De nombreux textes législatifs sont de portée sectorielle et s'appliquent, par exemple, aux secteurs des mines, des transports, des exploitations agricoles, etc.
Comme dans tous les pays de common law, l'interprétation des textes par les tribunaux compétents en matière de travail est essentielle. Le droit du travail indien est d'application complexe, dans la mesure où chaque texte définit son propre champ d'application en précisant quels sont les salariés et les employeurs concernés.
c) Les sources de droit privé
Les normes étatiques qui viennent d'être présentées réglementent surtout les conditions de travail des ouvriers et des employés. Les conditions de travail du personnel d'encadrement sont principalement définies par leur contrat de travail, complété par le règlement intérieur de l'entreprise.

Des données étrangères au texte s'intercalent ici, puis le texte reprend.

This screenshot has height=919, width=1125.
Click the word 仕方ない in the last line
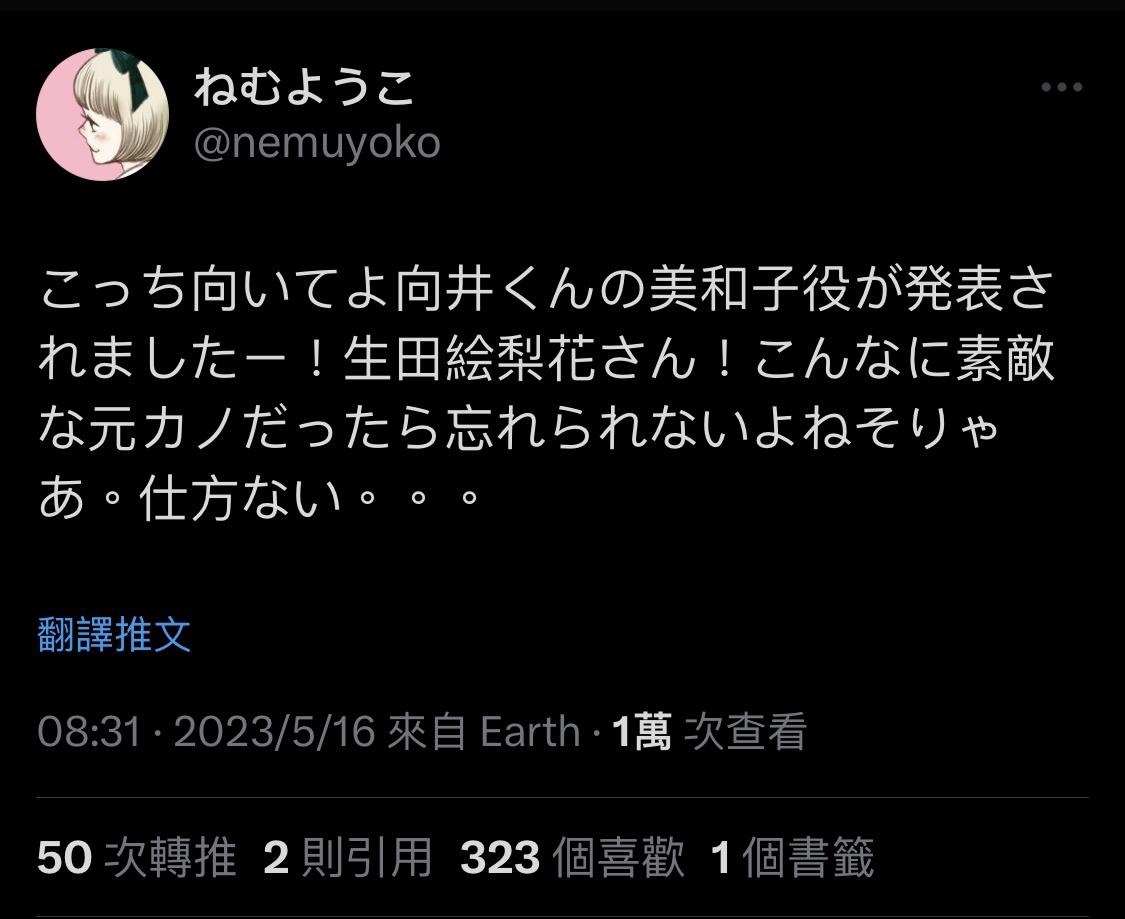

Par ailleurs, la négociation collective, même si elle n'est pas autant développée que dans notre pays, joue un rôle, notamment dans la détermination des conditions de travail et des salaires.
* 1 Anciennement dénommée Madras.
* 2 Nombre d'actifs rapporté à la population totale.
* 3 Les débats politiques suscités par cette politique de quotas sont retracés par Christophe Jaffrelot dans son article « Inde : l'avènement politique de la caste », Critique internationale n° 17, octobre 2002.
* 4 Le groupe interparlementaire France-Inde présente les compétences de la Cour suprême indienne dans son rapport intitulé « Inde : à la découverte de la plus grande démocratie du monde », n° GA 57, janvier 2005, p. 29-32.